ICE agents targeting “ghost” illegal immigrants who eluded prosecution on drug charges — including peddling heroin and fentanyl — arrested 19 suspects in a four-day sweep around Boston that wrapped up Tuesday.
All 19 face being deported, or held accountable for drug charges against them, after being taken into custody in South Boston, Dorchester, Jamaica Plain and in Brockton, Lawrence and Lowell.
“It was all part of an operation to focus on the opioid crisis mainly in Suffolk County,” said Todd Michael Lyons, New England Field Office deputy director for Immigration and Customs Enforcement.
Lyons said ICE agents used fingerprint matches to help track down the suspected drug runners as they circled back to their homes. Some, he added, had already been deported and many were wanted for trafficking in the deadly synthetic opiate fentanyl.
“Finding 19 was good work by sitting and waiting. A lot of it is just chasing ghosts,” Lyons said of the arrests. “They were going back into the city and trying to blend back in.”
He also knocked sanctuary city policies — including Boston’s Trust Act — that allow local authorities to release illegal immigrant suspects back onto the streets without notifying federal authorities first.
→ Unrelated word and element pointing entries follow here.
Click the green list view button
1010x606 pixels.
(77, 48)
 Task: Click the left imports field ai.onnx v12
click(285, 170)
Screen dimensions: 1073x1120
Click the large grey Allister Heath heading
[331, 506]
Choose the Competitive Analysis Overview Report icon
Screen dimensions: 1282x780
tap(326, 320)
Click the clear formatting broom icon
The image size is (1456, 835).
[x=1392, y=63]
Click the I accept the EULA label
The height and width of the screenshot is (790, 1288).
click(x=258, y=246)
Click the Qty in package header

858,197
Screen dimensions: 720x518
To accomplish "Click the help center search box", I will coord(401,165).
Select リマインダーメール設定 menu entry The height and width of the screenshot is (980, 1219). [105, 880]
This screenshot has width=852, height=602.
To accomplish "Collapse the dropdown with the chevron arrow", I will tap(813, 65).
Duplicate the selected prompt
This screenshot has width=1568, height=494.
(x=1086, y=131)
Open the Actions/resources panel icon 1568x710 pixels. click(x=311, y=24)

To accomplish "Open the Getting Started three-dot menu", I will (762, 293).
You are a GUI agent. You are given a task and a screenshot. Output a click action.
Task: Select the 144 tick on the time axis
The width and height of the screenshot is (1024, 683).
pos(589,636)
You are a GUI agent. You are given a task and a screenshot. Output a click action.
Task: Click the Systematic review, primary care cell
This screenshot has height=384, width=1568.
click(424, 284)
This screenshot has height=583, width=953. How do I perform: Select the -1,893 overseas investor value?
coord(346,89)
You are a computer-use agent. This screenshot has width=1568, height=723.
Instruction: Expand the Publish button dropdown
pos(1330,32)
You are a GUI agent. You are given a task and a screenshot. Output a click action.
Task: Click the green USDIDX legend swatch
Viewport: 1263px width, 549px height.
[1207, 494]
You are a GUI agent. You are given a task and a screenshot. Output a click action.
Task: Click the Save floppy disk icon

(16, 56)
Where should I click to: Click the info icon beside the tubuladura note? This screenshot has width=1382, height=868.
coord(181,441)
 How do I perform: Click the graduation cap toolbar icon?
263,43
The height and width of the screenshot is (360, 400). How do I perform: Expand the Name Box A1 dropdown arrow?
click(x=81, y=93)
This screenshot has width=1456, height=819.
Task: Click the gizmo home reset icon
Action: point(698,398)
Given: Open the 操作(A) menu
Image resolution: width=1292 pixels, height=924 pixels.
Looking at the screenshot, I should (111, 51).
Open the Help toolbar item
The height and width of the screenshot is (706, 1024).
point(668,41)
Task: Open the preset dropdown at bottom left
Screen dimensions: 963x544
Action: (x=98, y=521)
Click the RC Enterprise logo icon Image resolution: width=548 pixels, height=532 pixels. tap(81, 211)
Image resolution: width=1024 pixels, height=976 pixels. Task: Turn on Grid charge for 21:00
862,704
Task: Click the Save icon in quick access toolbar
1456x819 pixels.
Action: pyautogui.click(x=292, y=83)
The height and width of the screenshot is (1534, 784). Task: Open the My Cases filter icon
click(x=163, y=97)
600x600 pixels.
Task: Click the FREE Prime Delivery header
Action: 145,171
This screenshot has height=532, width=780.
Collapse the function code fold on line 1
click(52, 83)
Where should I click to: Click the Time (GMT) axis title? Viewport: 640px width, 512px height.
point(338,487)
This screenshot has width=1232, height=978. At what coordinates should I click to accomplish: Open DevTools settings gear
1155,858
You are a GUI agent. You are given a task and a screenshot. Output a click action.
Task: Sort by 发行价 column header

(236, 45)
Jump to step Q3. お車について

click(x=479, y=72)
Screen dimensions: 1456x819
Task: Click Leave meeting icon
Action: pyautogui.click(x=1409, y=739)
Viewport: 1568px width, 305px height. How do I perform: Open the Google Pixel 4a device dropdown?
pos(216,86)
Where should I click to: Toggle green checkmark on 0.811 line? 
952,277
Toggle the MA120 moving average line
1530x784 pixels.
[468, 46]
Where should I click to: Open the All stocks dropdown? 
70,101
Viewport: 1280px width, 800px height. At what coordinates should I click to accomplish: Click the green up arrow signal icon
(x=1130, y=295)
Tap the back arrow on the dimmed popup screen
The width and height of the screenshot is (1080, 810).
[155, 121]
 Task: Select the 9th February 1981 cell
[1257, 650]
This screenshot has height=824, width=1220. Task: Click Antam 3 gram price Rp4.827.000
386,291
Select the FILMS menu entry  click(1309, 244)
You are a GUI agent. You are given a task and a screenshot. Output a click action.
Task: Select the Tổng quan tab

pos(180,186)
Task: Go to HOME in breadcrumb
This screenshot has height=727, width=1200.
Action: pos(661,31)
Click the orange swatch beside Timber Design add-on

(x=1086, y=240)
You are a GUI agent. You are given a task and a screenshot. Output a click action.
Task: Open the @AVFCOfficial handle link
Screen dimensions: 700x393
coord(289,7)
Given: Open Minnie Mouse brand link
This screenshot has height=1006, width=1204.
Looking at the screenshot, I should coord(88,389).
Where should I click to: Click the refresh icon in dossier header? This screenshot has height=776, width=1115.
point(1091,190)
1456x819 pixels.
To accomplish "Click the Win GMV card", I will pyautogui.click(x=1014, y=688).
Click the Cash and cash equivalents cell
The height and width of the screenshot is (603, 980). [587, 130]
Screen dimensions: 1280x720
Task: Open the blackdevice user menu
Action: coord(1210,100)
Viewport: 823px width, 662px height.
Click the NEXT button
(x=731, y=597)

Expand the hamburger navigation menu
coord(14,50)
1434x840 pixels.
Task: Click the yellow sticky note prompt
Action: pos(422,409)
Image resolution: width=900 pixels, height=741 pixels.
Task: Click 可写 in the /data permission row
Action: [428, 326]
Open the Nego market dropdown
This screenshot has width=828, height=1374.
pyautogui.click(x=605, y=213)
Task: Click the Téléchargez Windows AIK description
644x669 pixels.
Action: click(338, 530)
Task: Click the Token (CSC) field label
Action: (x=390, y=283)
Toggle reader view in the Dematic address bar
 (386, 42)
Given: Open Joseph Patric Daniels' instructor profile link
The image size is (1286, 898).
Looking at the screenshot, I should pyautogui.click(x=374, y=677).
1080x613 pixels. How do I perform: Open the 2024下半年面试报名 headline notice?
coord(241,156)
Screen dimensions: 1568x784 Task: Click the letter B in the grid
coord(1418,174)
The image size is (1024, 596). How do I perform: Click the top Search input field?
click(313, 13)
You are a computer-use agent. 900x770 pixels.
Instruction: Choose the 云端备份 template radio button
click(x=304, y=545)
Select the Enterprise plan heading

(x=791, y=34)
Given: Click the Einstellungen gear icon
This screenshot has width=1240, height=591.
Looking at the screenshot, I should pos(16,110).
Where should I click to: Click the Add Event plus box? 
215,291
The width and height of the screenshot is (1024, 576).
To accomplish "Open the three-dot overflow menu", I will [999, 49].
“Many politicians are focusing on the opioid epidemic but not the strategic use of law enforcement that must go along with it,” Lyons said, adding many of the suspected drug dealers at Dominican who get the heroin and fentanyl from Mexican drug cartels.
The sweep also hit as the Drug Enforcement Administration warned Monday that Mexican drug cartels are manufacturing mass quantities of fentanyl-laced, counterfeit prescription pills that are showing up on Massachusetts streets.
Based on a sampling of tablets seized from traffickers and street dealers nationwide from January to March of this year, the DEA found that 27% contained fentanyl.
In Massachusetts, agents examined 6 different samples of the suspected Mexico-made tablets carrying between 0.6 and 1.2 mg of fentanyl per tablet, according to an unclassified report by the DEA.
Fentanyl and other highly potent synthetic opioids remain the primary drivers behind the ongoing opioid crisis in the U.S., with fentanyl involved in more deaths than any other illicit drug, according to the DEA.
“People in Suffolk County are the true victims of trafficking in illegal heroin. They are from the middle class, upper class and every class,” Lyons told the Herald. “It’s a crisis. We will lose the war on opioids until we all focus on the foreign criminal element.”
The 19 arrests, he added, show what ICE is doing in Boston.